A former Bank of America employee in Texas is facing charges after police say he stole nude photos from female customers’ phones, court documents show.

Juan Esteban Ramirez, 27, is charged with two counts of unlawful disclosure of intimate visual material, the latest filed on Monday.

Police said Ramirez used his role as a relationship manager at a Houston Bank of America to encourage at least two women he assisted in September to hand over their phones so he could steal nude photos and video.

Bank of America said he was fired in October after the company was made aware of the allegations, KPRC reported. The bank added that it has cooperated fully with the investigation.

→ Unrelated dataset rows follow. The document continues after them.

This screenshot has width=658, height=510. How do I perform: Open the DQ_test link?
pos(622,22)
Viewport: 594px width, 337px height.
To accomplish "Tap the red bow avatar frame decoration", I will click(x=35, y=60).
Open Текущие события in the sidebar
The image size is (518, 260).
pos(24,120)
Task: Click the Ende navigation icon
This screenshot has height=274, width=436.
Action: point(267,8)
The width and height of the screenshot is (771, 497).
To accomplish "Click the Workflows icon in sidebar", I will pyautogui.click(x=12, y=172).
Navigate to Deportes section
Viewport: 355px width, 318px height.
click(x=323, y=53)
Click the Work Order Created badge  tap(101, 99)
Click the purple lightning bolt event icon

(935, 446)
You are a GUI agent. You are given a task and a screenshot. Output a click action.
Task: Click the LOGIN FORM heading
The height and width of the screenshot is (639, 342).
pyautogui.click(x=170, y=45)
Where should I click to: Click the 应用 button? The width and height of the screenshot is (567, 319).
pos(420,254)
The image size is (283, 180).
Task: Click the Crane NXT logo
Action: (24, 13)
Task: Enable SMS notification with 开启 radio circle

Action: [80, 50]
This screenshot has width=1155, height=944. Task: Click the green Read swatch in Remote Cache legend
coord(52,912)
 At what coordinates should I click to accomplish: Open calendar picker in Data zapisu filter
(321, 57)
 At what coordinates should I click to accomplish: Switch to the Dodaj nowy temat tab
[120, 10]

On Sept. 12, a woman went into the bank for help setting up an account and handed Ramirez her unlocked phone, police said. He’s accused of keeping the phone “for an extended period of time.”

Two days later, the woman started receiving nude photos and video of herself from a phone number she didn’t recognize along with text messages threatening to send the images to her parents, according to police. She changed her phone number after receiving 28 messages.

Investigators traced the messages to Ramirez, who they learned had been charged in January for a similar incident involving another bank customer.

In that incident, a customer had gone into the bank on Sept. 14 to get a new debit card. Ramirez took her to a desk and asked her to pull up her account information on her phone, police said.

The customer wasn’t sure how to locate her information, so she unlocked her phone and handed it to Ramirez. Police said Ramirez kept her phone for roughly 10 minutes before returning it and telling the woman she’d receive a temporary debit card in the mail.

Later, the woman noticed text message delivery notifications on her Apple watch to a phone number she didn’t recognize, police said. She checked her phone, but it showed no sent messages.

According to her Apple watch, the messages were sent while the woman was at the bank and included more than a dozen photos of her, some of them nude, according to police.

Investigators traced the number to Ramirez and analyzed surveillance video during the time the woman was in the bank, police said.

He was arrested in connection with that incident in January and charged with unlawful disclosure of intimate visual material, court records show. He received the same charge on Monday for the Sept. 12 incident.

Ramirez is due back in court on April 19.